Accepts Healthy Volunteers

Yes

Description

Inclusion Criteria:

  1. Between 18-85 years old;
  2. Symptomatic, non-valvular persistent atrial fibrillation (atrial fibrillation duration ≥1 week), and refractory to at least one antiarrhythmic drug;
  3. Prepared to undergo atrial fibrillation catheter ablation;
  4. Provide informed consent to participate in the study, comply with follow-up trials and evaluation procedures.

Exclusion Criteria:

  1. Presence of acute conditions such as acute phase after myocardial infarction (within 3 months), acute heart failure or new onset of cerebral infarction within 3 months;
  2. On the heart transplant list;
  3. Life expectancy less than 1 year;
  4. With other bleeding disorders that cannot be treated with anticoagulation therapy;
  5. With left atrial thrombus;
  6. Heart failure with NYHA class III-IV or LVEF<40%;
  7. With uncontrolled malignant tumor;
  8. Obvious liver or kidney dysfunction (ALT, AST levels more than 2 times the upper limit of normal, and/or CCr<50%);
  9. History of catheter radiofrequency ablation for atrial fibrillation or cardiac surgery;
  10. Women who are pregnant, breastfeeding, planning to become pregnant, or of childbearing age but not using reliable contraception.

Study Plan

This section provides details of the study plan, including how the study is designed and what the study is measuring.

How is the study designed?

Design Details

  • Primary Purpose: Treatment
  • Allocation: Randomized
  • Interventional Model: Parallel Assignment
  • Masking: Single

Arms and Interventions

Participant Group / Arm
Intervention / Treatment
Experimental: VOMEI + PVI + linear ablation of mitral isthmus + PWI
Acquisition of left atrial posterior wall isolation by linear ablation of LA roof and bottom line, in addition to routine strategy with vein of Marshall ethanol infusion, isolation of bilateral pulmonary veins and linear ablation of mitral isthmus.
The CS angiography is firstly performed to visualize the vein of Marshall. The ethanol infusion by anhydrous alcohol is then performed by using a guidewire and an OTW ballon. For radiofrequency catheter ablation, the standard procedure of pulmonary vein isolation is performed. All the enrolled persistent AF patients perform the routine linear ablation of mitral isthmus.
PWI is additionally performed for experimental group with linear ablation of LA roof and bottom line, and verified by mapping with a multielectrode catheter.
Other Names:
  • PWI
Active Comparator: VOMEI + PVI + linear ablation of mitral isthmus
Routine strategy with vein of Marshall ethanol infusion, isolation of bilateral pulmonary veins and linear ablation of mitral isthmus. Left atrial posterior wall not isolated.
The CS angiography is firstly performed to visualize the vein of Marshall. The ethanol infusion by anhydrous alcohol is then performed by using a guidewire and an OTW ballon. For radiofrequency catheter ablation, the standard procedure of pulmonary vein isolation is performed. All the enrolled persistent AF patients perform the routine linear ablation of mitral isthmus.

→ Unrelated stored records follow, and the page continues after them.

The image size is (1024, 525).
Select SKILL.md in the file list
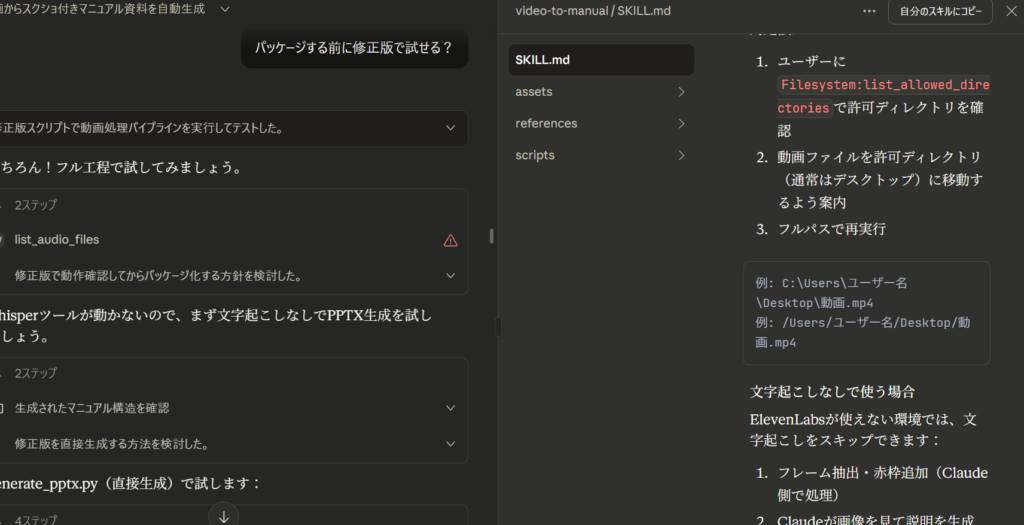[x=600, y=60]
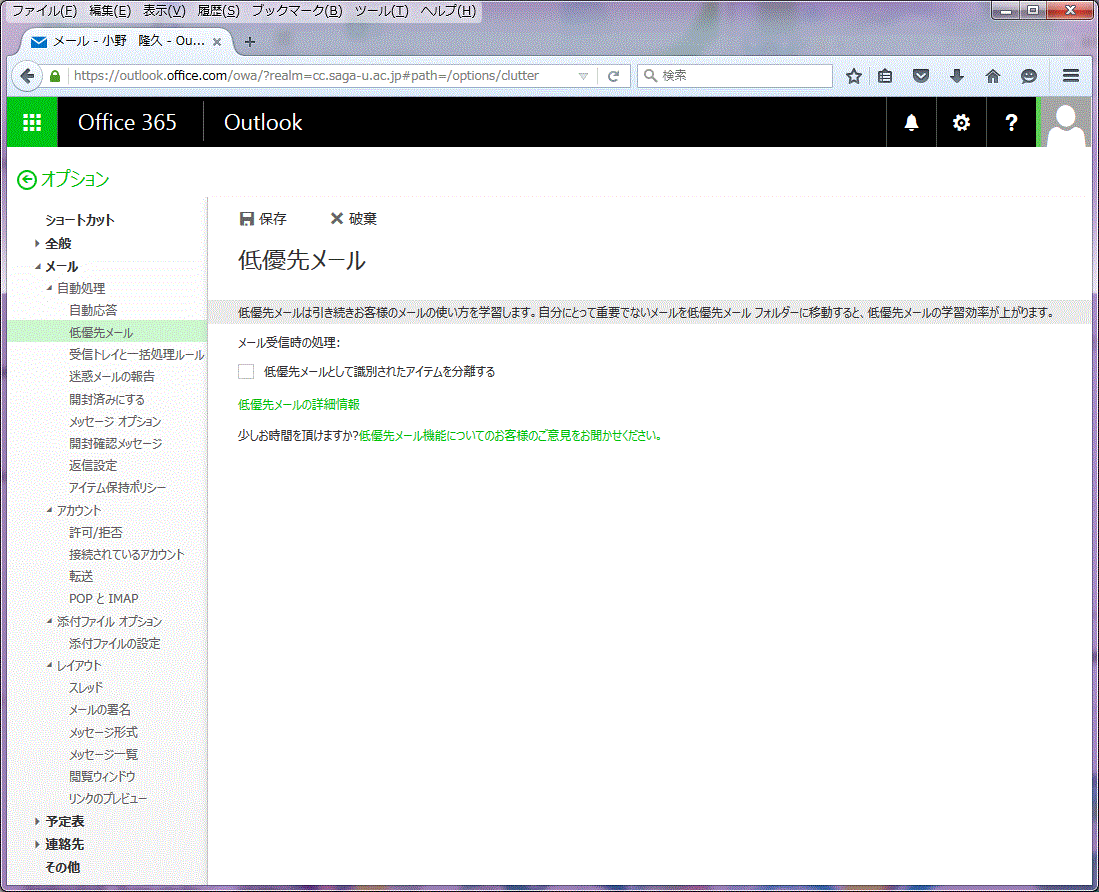The width and height of the screenshot is (1099, 892).
Task: Enable 低優先メールとして識別されたアイテムを分離する checkbox
Action: [x=246, y=372]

What is the study measuring?

Primary Outcome Measures

Outcome Measure
Measure Description
Time Frame
Recurrence of atrial arrhythmias
Time Frame: 3 and 12 months from the date of procedure

Efficacy endpoint:

Including recurrence of atrial fibrillation, atrial flutter, and atrial tachycardia (sustaining more than 30s)

3 and 12 months from the date of procedure

Secondary Outcome Measures

Outcome Measure
Measure Description
Time Frame
Procedural complications
Time Frame: through study completion, an average of 1 year

Safety endpoint:

Occurrence of of atrioesophageal fistula, pulmonary vein stenosis, pericardial tamponade, phrenic nerve injury, and embolism

through study completion, an average of 1 year

Collaborators and Investigators

This is where you will find people and organizations involved with this study.

Investigators

  • Principal Investigator: Yigang LI, Dr., Xinhua Hospital, Shanghai Jiaotong University School of Medicine

Publications and helpful links

The person responsible for entering information about the study voluntarily provides these publications. These may be about anything related to the study.

General Publications

Study record dates

These dates track the progress of study record and summary results submissions to ClinicalTrials.gov. Study records and reported results are reviewed by the National Library of Medicine (NLM) to make sure they meet specific quality control standards before being posted on the public website.

Study Major Dates

Study Start (Actual)

December 1, 2023

Primary Completion (Estimated)

September 1, 2026

Study Completion (Estimated)

November 1, 2026

Study Registration Dates

First Submitted

January 21, 2024

First Submitted That Met QC Criteria

April 8, 2024

First Posted (Actual)

April 12, 2024

Study Record Updates

Last Update Posted (Actual)

April 12, 2024

Last Update Submitted That Met QC Criteria

April 8, 2024

Last Verified

January 1, 2024

More Information

Terms related to this study

Other Study ID Numbers

  • XHEC-C-2023-128-2

Plan for Individual participant data (IPD)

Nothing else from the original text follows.